I also will update my user info.

Thank you once again. I will update in couple days.

Dadux
03-23-2017, 06:23 PM
again, Thanks Dadux.

I will add some more oranges and boil some yeast and add it later as well.
I am in America and will look at other nutrients available. I am currently looking for a good reliable supply store (online).
I also will update my user info.

Thank you once again. I will update in couple days.

i think some suppliers are morewine.com and other winemaking supliers. The nutrients are the same for wine and mead. And at least some have free shipping. I am from spain so its only what i read sometimes here. someone from there may chime in.

rookie2531
03-26-2017, 07:08 PM
since last post, i added 4 more peeled oranges, not the peels.

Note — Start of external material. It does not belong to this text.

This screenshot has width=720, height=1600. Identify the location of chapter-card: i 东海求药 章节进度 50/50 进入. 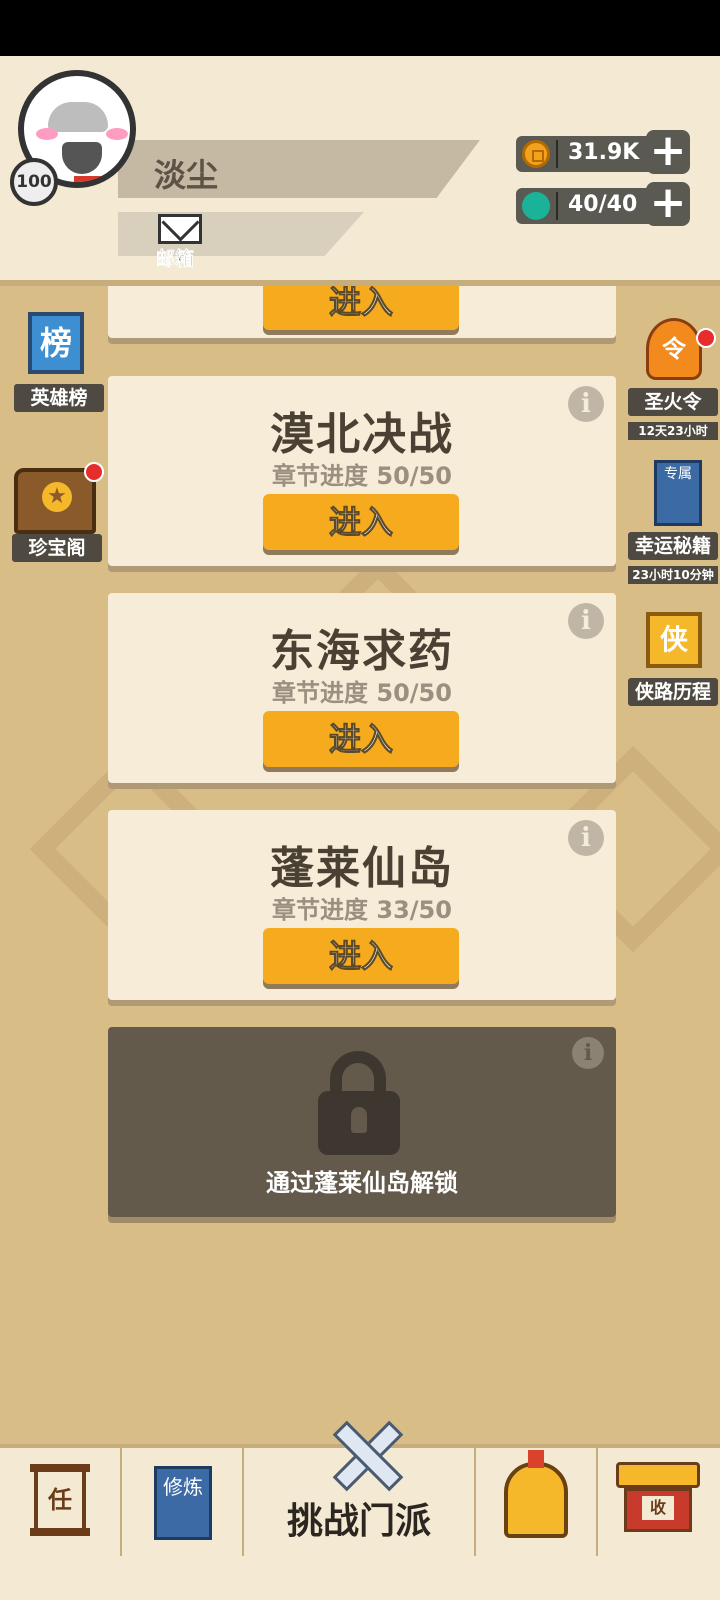
(362, 688).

next day, i noticed the lid had explosive leak around most of it. fluids down the sides and on the shelf it sat on. guess the yeast really liked those oranges, lol

just to refresh.
didnt know gravity when i started, but after 6 days of ferm. reading was 1.15
i added 1.75 gallons of water to bring reading to 1.100
Now, since bucket lid leaks, i went out and bought carboy and racked everything into it. after syphoning liquid. i used a canning funnel and put oranges and raisins and everything.

Now, the reading is 1.03. I drank the juice from the test tube and it is very strong. i got a good buzz from it. it has a strong bitter orange taste, still, but at least it isnt as sweet as it was. But , it is very strong and still bubbling.

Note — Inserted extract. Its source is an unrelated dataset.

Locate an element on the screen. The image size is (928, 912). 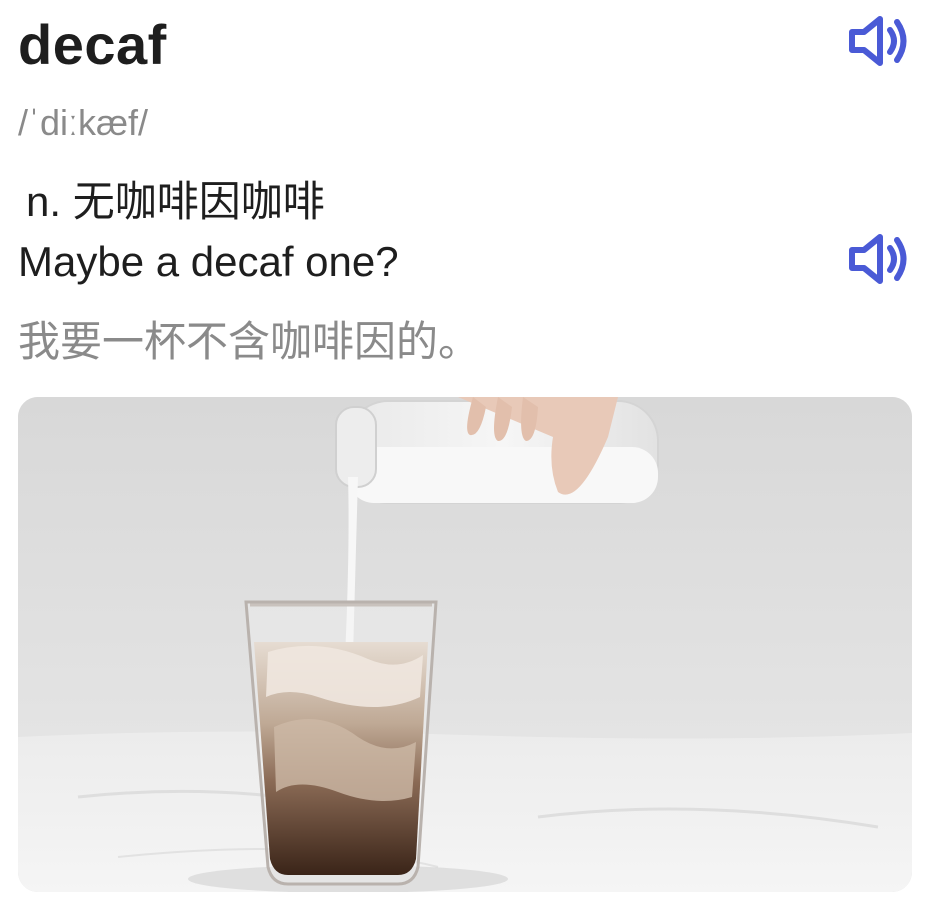
example-audio-button is located at coordinates (878, 259).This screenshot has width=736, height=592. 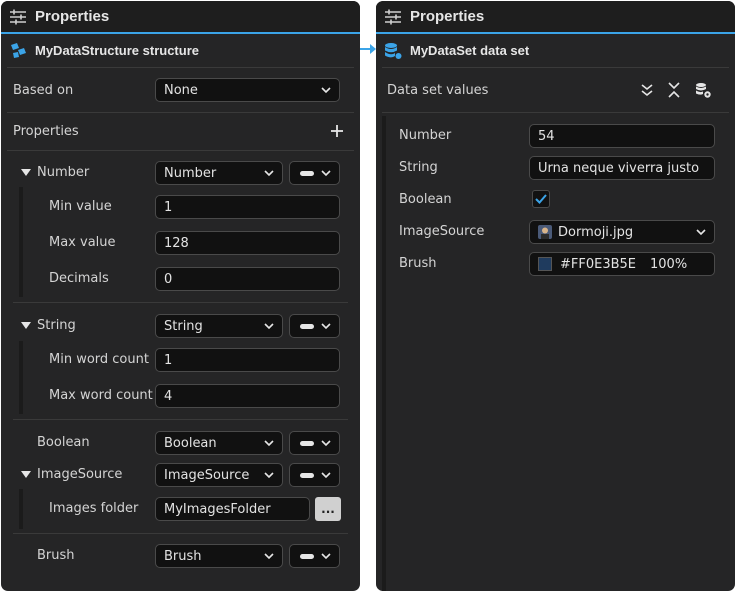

I suppose since i dont know where the gravity was when i started and added water, it will be a guessing game on alcohol%.

Next batch is going to be straight, water,honey and yeast.

Squatchy
03-26-2017, 07:48 PM
Well. So if you end up finishing your ferment with residual sugar left behind. You can more or less figure that what ever the ABV tolerance was of the yeast is what the ABV is. The yeast will have tapped out at the ABV tolorance level of that strain. This will vary some. With the modern science we use you can figure most yeast will go beyond the listed ABV. If you did less than "best case 'senario", it may have not gotten to that point.

My hunch ios that as a newbee you may have not been up to speed with everything you could have done to get a good strong, clean ferment. That is my bet as you didn't know about SG and such.

At the end of the day you can figure pretty closely by adding how many points your yeast chewed up.